Icinga2 Agent, Cluster, floating IP

I need to monitor a service (TSM) that is running with a floating IP on one of two hosts. Clients access the service through its floating service IP address.

Now, when I configure the service to monitor through the host address, everything works fine - but will not cover the failover to the other host.
When I configure the service to monitor through the service IP address, it says the Icinga Instance (the agent) is not connected to the Icinga2 server. Now, thats true.

Thing is, I also want to monitor the hosts, they also got services like cup, file systems etc.

Any idea how to deal with this? Maybe register the same Icinga2 Agent with two names?

Thank you!

Hi.

As an idea:
Is it possible to add a separate/independent IP to each of the hosts and use this for monitoring purposes?
This would avoid problems resulting of usage of the floating IP (VIP).

The service itself - or the failover process - could me monitored otherwise.


Greetings.

Most likely the Host will respond with it’s own IP and not with the floating one. This is at least the case for SNMP monitoring a Windows Cluster. The firewall at your icinga server will drop such packets. Try it with disabled firewall.

Hello @danielbierstedt,
I have experienced this same problem when monitoring Windows Clusters. I added the cluster nodes and can monitor them using the normal Icinga agent. I can NOT monitor the cluster virtual node (different FQDN address than nodes) using the Icinga agent.

The only solution I have found to monitor the cluster virtual node was by using the check_nrpe check command.
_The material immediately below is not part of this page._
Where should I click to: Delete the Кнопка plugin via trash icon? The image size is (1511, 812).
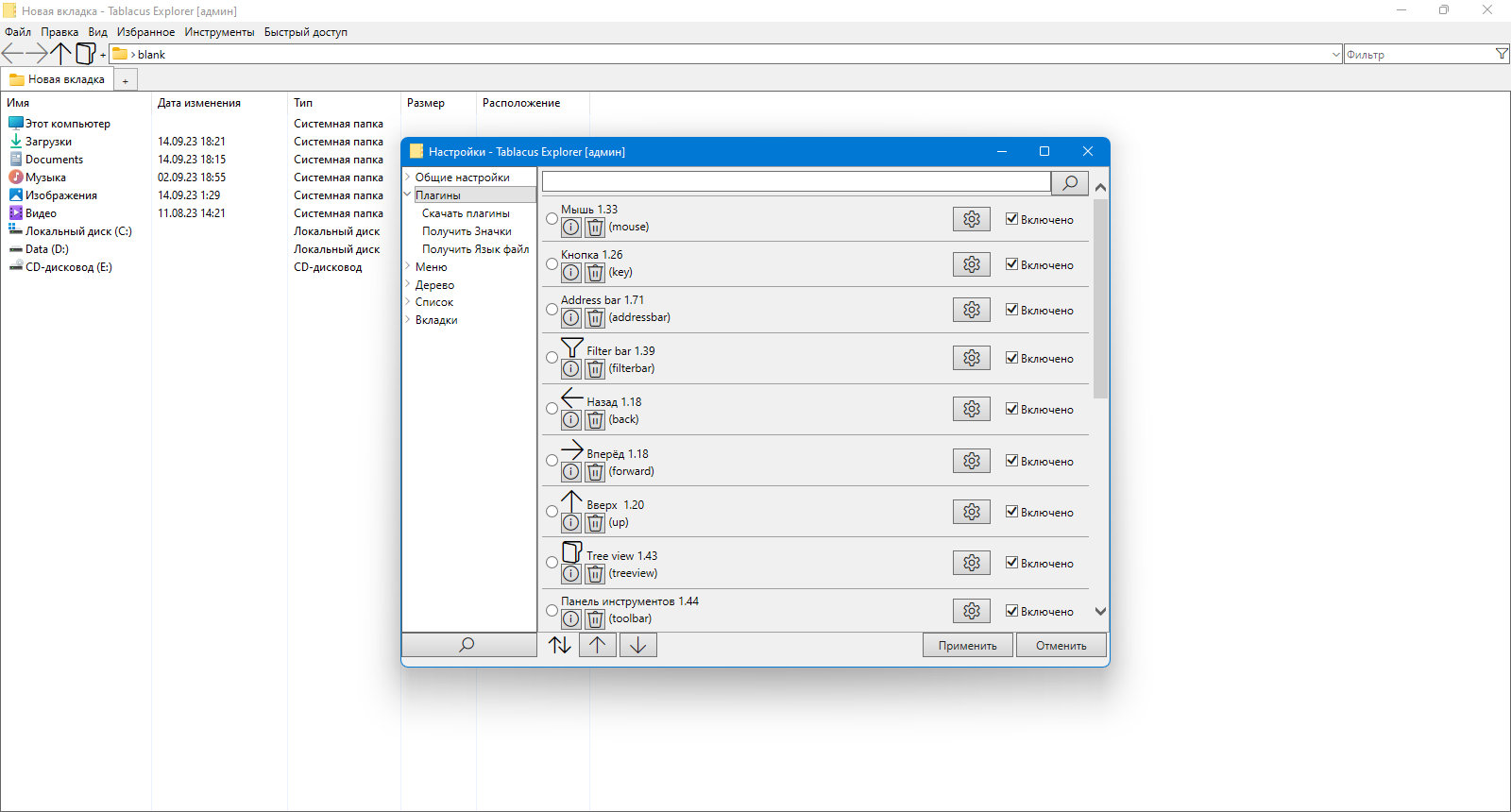pyautogui.click(x=595, y=273)
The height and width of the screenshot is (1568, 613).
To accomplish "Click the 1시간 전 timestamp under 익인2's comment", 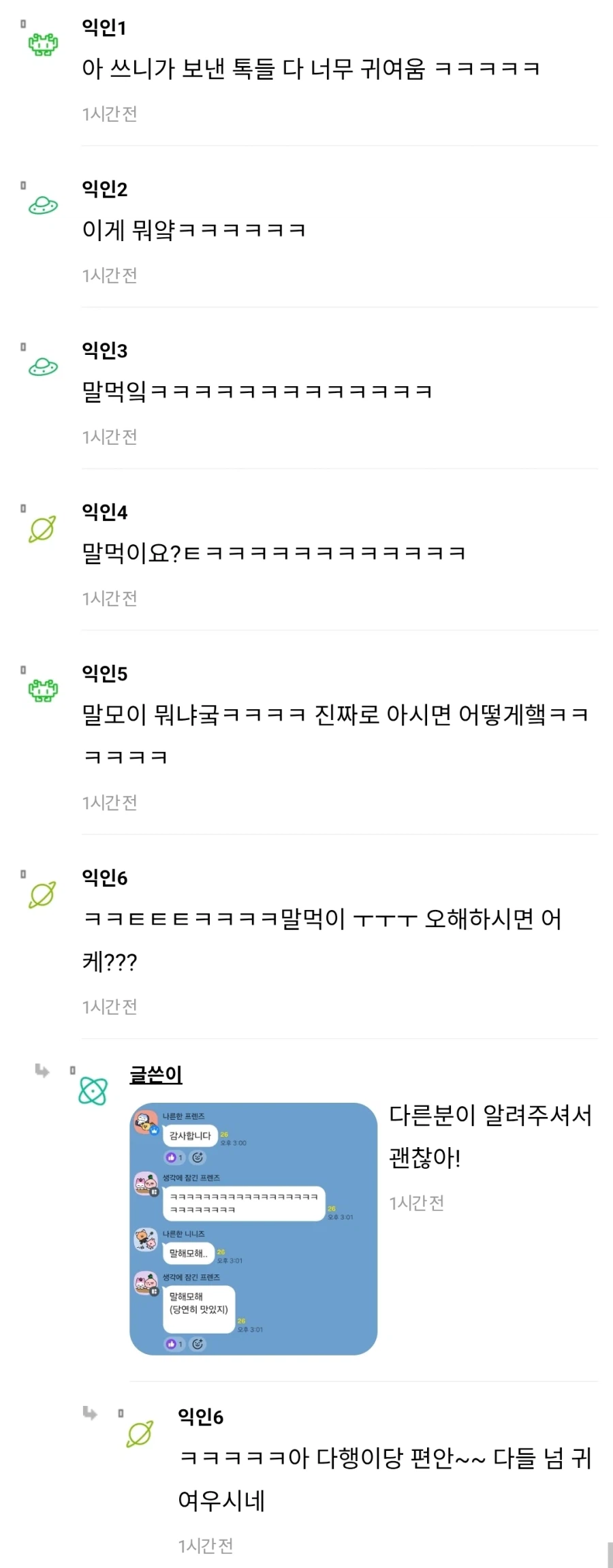I will click(109, 276).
I know this check command is not secure but I don’t know of another solution. I am also interested in a secure solution to this problem.

Regards
Alex

1 Like

Security is a big word here, so I cannot choose anything that is not encrypted, has no authentication etc.

I’ll leave it as is for now, but I don’t like it. Maybe I switch to check execution by SSH sometime, if necessary. Thats not what I want, espacially with Firewalls to deal with, but lets see.

you could use the nsclient++ api to push nrpe/nscp requests throught, it supports authentication and encryption, but i’m not good enought in security to tell you if it’s a fully reliable.

You could setup the services as passive service - so icinga will just sit & wait to receife results (with a threshold time to go to warning when there was no new status within specified time)

And then do the checks direct on the system (i.e. in bash or powershell) and forward the check results to icinga via API

I do similar with checks if daily backup was successfull on my internet servers.

What do you think?

Greetings from austria
Wolfgang

1 Like

I would do the monitoring of the floating IP from a host which actually would like to connect to that IP or (as an alternative) execute the check on the icinga master instead of the host the application actually runs on. That implicitly also checks the firewalls in between, so I would make sure to check the application on all hosts in the cluster and on top the access over the network.

I also found, that the usual tcp_port check of icinga produces log entries about failed connects, incomplete logins etc.Those then pop up in your log files (which you might also monitor). So, for most of our applications, we developed custom checks which are actually able to not only check the port but also ensure that a session could be established and the monitoring user could log in. Or, if there is a REST API with a status URL behind that port, use the http and/or json check.

Sounds like an idea, I will think about it.